Negative Contrast Agents Negative oral contrast agents show low signal on T1- and T2-weighted imaging secondary to superparamagnetic particles. Negative contrast agents include perfluorooctyl bromide, ferumoxide oral suspension, and oral magnetic particles.24-29 The main advantage of negative contrasts is that, similar to biphasic agents negative on T2, they can improve the conspicuity of abscesses adjacent to small bowel loops, as negative contrast agents decrease the signal intensity in the bowel lumen but not the high signal in the adjacent abscess on T2-weighted imaging. A limitation of negative contrast is that the moderate signal of inflamed bowel wall may be less conspicuous on T2weighted images using a negative intraluminal contrast agent, with less difference in signal intensity between moderate signal of the diseased bowel wall and low signal of the intraluminal contrast than moderate signal of diseased bowel wall and high signal of positive T2 intraluminal contrasts. Furthermore, the low signal intensity of intraluminal contrast on T2-weighted images may decrease the conspicuity of the normal small bowel wall and of low signal intensities lesions on T2-weighted images, such as carcinoid tumors or CD.
Intravenous Contrast The normal bowel wall on contrast-enhanced 3D FLASH images with fat saturation exhibits high signal intensity because of gadolinium uptake, and is well delineated between the low signal intensity of the mesenteric fat and the negative intraluminal contrast agent. A scanning delay of 60-80 seconds after IV contrast allows for demonstration of the bowel wall, mesenteric vessels, and inflammatory lymph nodes. The 3D FLASH sequence is sensitive to motion; consequently, antiperistaltic drug administration should precede the application of the sequence. The use of intravenous contrast in the assessment of CD has been investigated in many studies.
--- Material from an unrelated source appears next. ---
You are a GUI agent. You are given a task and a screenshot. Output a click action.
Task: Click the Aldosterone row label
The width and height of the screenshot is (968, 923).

Gourtsoyiannis et al1 ranked the product of bowel wall thickness, lymph node enhancement, and intestinal ulcers as having the strongest correlation with active CD. The degree of bowel wall thickening and enhancement also has high degree of correlation with the Crohn’s disease activity index (CDAI) and histologic grading. Sempere et al33 compared MRI findings of bowel wall thickening and enhancement in patients with active and quiescent CD, and found significant correlation between the degree of enhancement and thickening in comparison with CDAI. Koh et al34 reported a sensitivity of 91% and a specificity of 71% for active CD, whereas using the CDAI the sensitivity was 92% and specificity 28% in the same study. Assessment of inflammatory activity is required to monitor the effects of medical therapy and immune-modulating agents.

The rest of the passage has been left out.